* [What to do]: Update the lines from the one with "You are a computer-use agent." to the one with "Action: click(203, 293)" by putting "cog" in place of "gear" and leaving everything else the same. Give back only those lines.

===== Data entries

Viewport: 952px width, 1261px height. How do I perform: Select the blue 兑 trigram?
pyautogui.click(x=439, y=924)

==========
===== Data entries

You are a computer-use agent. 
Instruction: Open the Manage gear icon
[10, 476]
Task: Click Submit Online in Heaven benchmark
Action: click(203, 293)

==========
===== Data entries

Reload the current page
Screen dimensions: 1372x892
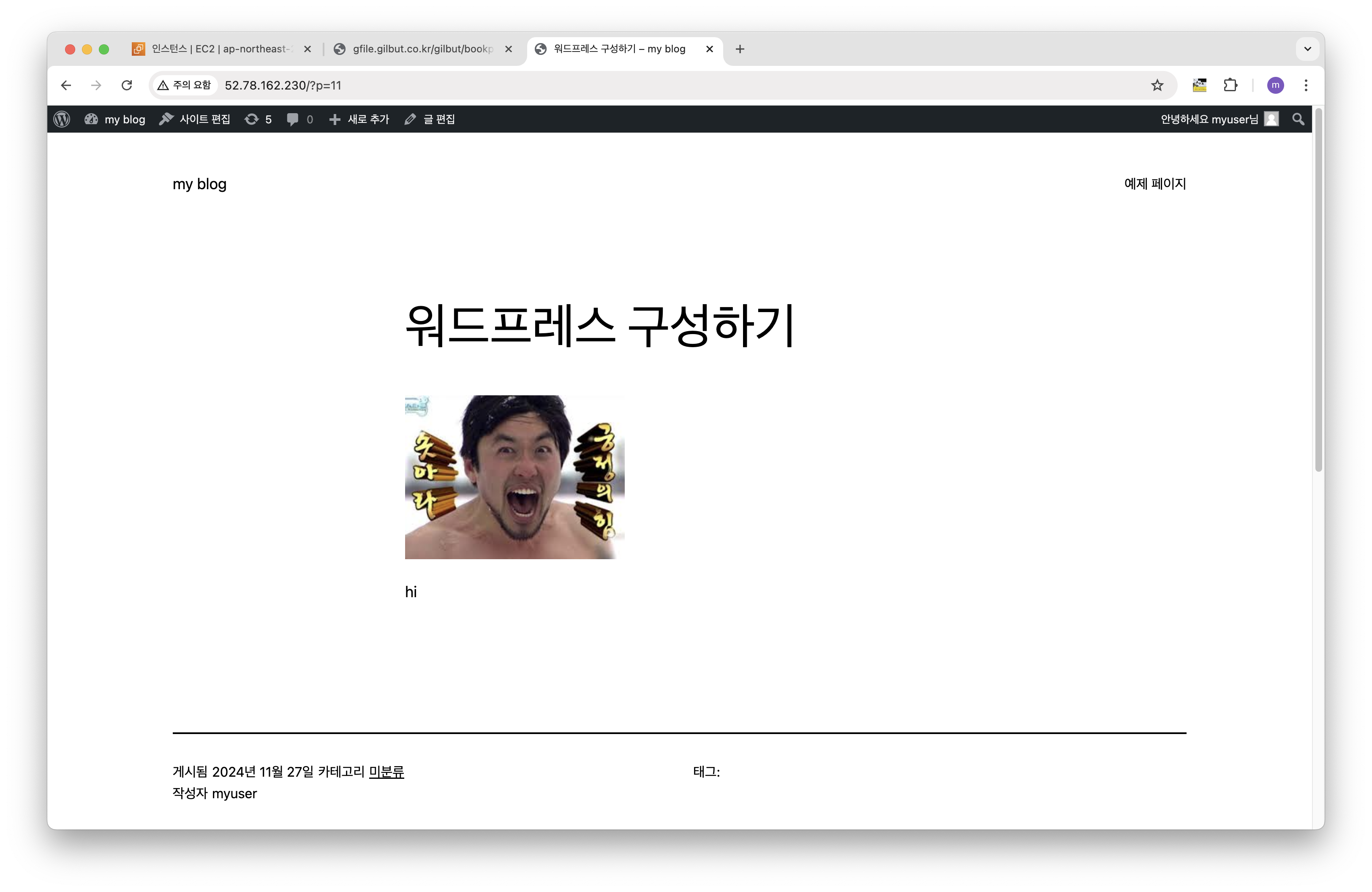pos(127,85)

==========

* [Result of the exercise]:
You are a computer-use agent. 
Instruction: Open the Manage cog icon
[10, 476]
Task: Click Submit Online in Heaven benchmark
Action: click(203, 293)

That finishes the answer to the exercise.